Primary Sources: Le Morte D’Arthur, Book X Chapter 23
Funny story. One day about a week after Mark and Tristram leave Camelot, a knight and a squire arrive. The squire, notably, looks like someone who has no business being a knight or hanging around with knights. Malory is entirely nonspecific as to what provokes this reaction. Maybe he’s wearing an ironic t-shirt, maybe he’s got facial tattoos, maybe he’s got some physical disabilities.
Anyway.
“Hail, sire,” says the knight. “I respectfully demand you make my squire a knight.”
“What? What is this? Who is he? Who are you?” I don’t think Arthur has had his coffee yet.
“It’s my brother Sir Aglavale,” cries Lamorak, who is also there. “Eldest son of my father the late King Pellinore!”
“I thought your oldest brother was Sir Tor,” someone says.
“He doesn’t really count as his mother was a sexy milkmaid and wasn’t married to our father,” explains Lamorak.

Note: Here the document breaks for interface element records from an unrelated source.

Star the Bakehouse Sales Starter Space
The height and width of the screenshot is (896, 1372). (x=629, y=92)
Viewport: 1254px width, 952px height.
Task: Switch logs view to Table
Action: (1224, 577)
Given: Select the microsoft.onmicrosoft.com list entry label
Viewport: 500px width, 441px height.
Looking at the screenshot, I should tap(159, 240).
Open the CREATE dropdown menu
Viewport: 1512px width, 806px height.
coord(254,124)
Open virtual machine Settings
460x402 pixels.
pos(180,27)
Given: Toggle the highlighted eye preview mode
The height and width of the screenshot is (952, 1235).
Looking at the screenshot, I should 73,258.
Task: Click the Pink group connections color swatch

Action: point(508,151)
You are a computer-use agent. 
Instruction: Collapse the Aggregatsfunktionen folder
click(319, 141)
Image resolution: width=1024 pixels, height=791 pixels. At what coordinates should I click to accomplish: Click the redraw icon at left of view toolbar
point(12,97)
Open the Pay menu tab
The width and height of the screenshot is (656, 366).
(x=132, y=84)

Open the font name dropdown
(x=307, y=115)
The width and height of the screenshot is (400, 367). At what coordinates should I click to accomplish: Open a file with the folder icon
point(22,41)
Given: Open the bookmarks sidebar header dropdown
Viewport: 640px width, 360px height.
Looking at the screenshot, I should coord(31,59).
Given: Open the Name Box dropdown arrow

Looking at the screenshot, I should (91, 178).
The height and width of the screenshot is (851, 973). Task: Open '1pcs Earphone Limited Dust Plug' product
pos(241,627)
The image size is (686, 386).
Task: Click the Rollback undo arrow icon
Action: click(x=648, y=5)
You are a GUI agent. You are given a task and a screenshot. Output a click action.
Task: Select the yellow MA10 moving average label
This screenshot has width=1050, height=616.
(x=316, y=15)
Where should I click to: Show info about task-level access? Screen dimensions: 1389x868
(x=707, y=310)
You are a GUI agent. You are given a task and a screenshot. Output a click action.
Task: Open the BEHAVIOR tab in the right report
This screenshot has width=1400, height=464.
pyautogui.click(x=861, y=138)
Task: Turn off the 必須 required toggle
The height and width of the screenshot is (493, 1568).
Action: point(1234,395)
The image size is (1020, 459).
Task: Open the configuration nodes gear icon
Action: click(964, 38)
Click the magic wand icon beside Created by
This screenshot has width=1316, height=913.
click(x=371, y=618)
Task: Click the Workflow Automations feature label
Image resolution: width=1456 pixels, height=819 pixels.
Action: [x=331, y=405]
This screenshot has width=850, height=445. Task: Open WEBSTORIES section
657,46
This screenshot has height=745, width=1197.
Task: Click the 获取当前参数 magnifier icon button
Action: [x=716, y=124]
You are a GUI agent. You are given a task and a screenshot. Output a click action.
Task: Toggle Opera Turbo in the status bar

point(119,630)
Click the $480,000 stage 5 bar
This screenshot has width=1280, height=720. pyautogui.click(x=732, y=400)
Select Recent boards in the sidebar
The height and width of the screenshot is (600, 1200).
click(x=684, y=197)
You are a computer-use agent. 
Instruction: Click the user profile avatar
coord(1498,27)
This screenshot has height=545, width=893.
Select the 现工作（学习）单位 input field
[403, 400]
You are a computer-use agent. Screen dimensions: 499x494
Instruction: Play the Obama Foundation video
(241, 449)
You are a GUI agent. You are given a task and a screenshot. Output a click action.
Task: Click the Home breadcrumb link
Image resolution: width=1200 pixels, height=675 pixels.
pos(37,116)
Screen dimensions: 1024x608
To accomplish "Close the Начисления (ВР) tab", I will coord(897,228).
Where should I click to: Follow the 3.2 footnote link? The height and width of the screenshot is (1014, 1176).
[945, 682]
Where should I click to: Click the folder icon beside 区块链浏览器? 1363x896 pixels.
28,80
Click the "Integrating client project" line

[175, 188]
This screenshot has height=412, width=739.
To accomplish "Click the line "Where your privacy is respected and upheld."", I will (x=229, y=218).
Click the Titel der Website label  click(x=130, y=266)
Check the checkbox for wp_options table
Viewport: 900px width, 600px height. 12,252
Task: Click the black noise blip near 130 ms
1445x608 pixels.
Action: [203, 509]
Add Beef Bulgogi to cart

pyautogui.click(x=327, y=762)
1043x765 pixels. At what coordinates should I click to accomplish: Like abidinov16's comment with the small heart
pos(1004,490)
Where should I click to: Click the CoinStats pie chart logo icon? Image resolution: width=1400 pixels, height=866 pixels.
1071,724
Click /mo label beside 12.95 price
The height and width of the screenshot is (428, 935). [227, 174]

“Indeed yes,” says Aglavale, who indeed it is. “And I have brought our youngest brother, Percivale, to become a knight.”
Arthur strokes his beard. “Hmm. Hmm. I get that Pellinore was a good man, for some Merlinesque definition of good, but this kid here doesn’t really seem like knight material.”
“Aw, c’mon sire,” chorus Lamorak and Aglavale. “All the rest of us are knights: us, Tor, our brother Sir Dornar… Percy would feel left out!”
“Oh, fine,” says Arthur. “Sword!”
Someone hands Arthur a sword.
“I knight thee, Sir Percivale de Galis,” says Arthur, giving Percy the tap. “Try not to get yourself killed, okay?”
So Arthur has a big dinner, as per usual, and all the knights attend. They’re seated by their current jousting rankings, which is apparently how Arthur likes it. Arthur’s up front, with Launcelot at his right hand, and Lamorak and other top-tier knights, and it goes on down through the middle ranks, ending up with the mean knights who aren’t very good, and then at the very, very end they seat Percy.
Then a miracle happens! A mute woman declares that Percy should take a seat at the Round Table, specifically the siege perilous! This is a big dramatic thing that Malory totally steps on, though maybe I’m being too hard on him. This mute woman is one of Guenever’s ladies-in-waiting, highborn, never said a word her whole life. She gets up in the middle of dinner, says her spiel. Then she requests a priest, who hears her confession (I guess because she’s mute she never got a chance to do confession) and then she dies.
But before she dies: “Fair knight, take here thy siege, for that siege appertaineth to thee and to none other.” Siege still means seat, in case you’ve forgotten, and there’s been an empty seat (the “siege perilous”) at the Round Table ever since back in Book III when Merlin set it up.
So Percy sits down at the Round Table, and Arthur and everyone marvel at the miracle, and you might think that finally we’re getting to the Grail Quest, but no. There’s another sixty-odd chapters of Book X to slog through.
Next up: Lamorak, who pines for Queen Margawse. Though, given Margawse has a grandson old enough to be a knight and Lamorak is younger than Tor who is the same age as Margawse’s son Gawaine, she must by my math be at least twenty years older than Lamorak, and probably more like thirty. Margawse must be in her mid-50s to 60s. Which doesn’t mean the pairing’s impossible, but you’d think folks would remark on the age disparity.